Sentite questa: in piazza Umberto I abitavano, nella casa che sorge sui gradini presso l'entrata del Loggione, due vecchie zitelle. Facevano vita ritirata e uscivano solo per qualche spesa o per andare a messa. Erette nel portamento, con la gonna alla caviglia e il solito giacchino a righe. I capelli pettinati a corona fermati in alto da un nastrino e la solita "pettenessa" incorniciavano il viso rugoso e austero. Tiravano diritto per la loro strada senza fermarsi a pettegolare per poi tornare alle loro faccende e quindi fermarsi davanti al loro balcone che le faceva partecipi, come da un belvedere, della vita cittadina che allora si esprimeva soprattutto in quella piazza.
Qualcuno una volta ebbe ad osservare: Sembrano due pantasime (femminile di fantasma)!"
Tanto bastò per qualificare quelle due brave donne. Poi morirono, la casa restò vuota e il balcone aperto. Attraverso di esso entrava un raggio della luce emanata dall'unico lampiane appeso, al centro della piazza, ai cavi che l'attraversavano, ed illuminava l'opposta parete della stanza.
In una sera d'autunno, passando per la piazza notai un gruppetto di persone che confabulavano animatamente guardando verso quel balcone. Mi fermai ad ascoltare e sentii qualcuno che diceva: "E' quella più alta", mentre altri sostenevano: "No, è quella più bassa". Mi spiegarono dopo che una delle defunte vecchiette (o lo spirito di una di esse) danzava in qualla stanza vuota.
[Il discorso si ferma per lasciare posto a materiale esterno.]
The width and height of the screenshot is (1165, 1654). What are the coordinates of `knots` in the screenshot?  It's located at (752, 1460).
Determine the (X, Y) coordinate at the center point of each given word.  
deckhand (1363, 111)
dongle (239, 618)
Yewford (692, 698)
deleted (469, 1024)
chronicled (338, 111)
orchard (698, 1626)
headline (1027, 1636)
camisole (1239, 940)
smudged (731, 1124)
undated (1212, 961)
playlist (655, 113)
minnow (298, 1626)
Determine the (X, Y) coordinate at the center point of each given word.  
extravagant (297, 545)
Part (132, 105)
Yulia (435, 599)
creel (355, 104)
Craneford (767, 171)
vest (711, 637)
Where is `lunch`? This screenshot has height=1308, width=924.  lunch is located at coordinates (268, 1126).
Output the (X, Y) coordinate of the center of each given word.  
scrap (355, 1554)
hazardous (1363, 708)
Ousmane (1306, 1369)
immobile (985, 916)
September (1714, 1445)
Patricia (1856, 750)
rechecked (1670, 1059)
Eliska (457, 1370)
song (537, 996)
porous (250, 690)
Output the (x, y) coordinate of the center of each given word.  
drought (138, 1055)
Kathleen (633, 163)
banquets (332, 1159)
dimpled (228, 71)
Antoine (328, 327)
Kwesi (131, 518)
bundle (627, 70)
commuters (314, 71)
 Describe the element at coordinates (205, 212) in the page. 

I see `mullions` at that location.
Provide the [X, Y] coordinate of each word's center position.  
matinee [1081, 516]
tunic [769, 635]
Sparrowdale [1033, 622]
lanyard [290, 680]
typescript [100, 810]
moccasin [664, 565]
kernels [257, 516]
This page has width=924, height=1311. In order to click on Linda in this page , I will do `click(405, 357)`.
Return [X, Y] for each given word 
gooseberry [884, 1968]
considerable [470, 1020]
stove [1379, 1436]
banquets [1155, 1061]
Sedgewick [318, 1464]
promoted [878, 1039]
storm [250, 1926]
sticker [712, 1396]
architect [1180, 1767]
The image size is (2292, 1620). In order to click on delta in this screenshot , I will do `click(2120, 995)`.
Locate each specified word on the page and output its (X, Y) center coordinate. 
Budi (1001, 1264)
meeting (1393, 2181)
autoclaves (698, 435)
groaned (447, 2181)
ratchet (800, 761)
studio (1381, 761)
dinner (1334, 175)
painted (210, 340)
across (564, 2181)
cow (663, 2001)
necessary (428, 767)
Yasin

In verità su quella parete illuminata dal lampione si vedeva come una camicia nera che saltellava nel vuoto. Dichiarando il mio scetticismo in proposito e tra l'evidente scandalo dei presenti mi misi ad osservare quali potevano essere le cause di quella visione. Guardando in alto notai che su uno dei fili che portavano la corrente al lampione era appeso uno straccetto che un flebile venticello faceva balzellare sul filo stesso e, fatti i dovuti calcoli, ne dedussi che la sua ombra andava a finire proprio nel punto in cui si vedeva il presunto fantasma.
Esposi la mia deduzione agli astanti che accolsero la mia osservazione con scetticismo. poi, guardando bene, si convinsero che era tutto come dicevo io e la cosa finì in una grande risata; il gruppetto che era andato man mano ingrossandosi si sciolse e ciascuno si avviò verso casa, ironizzando sulla clamorosa svista.
Quante false visionisi sarebbero potute risolvere allo stesso modo?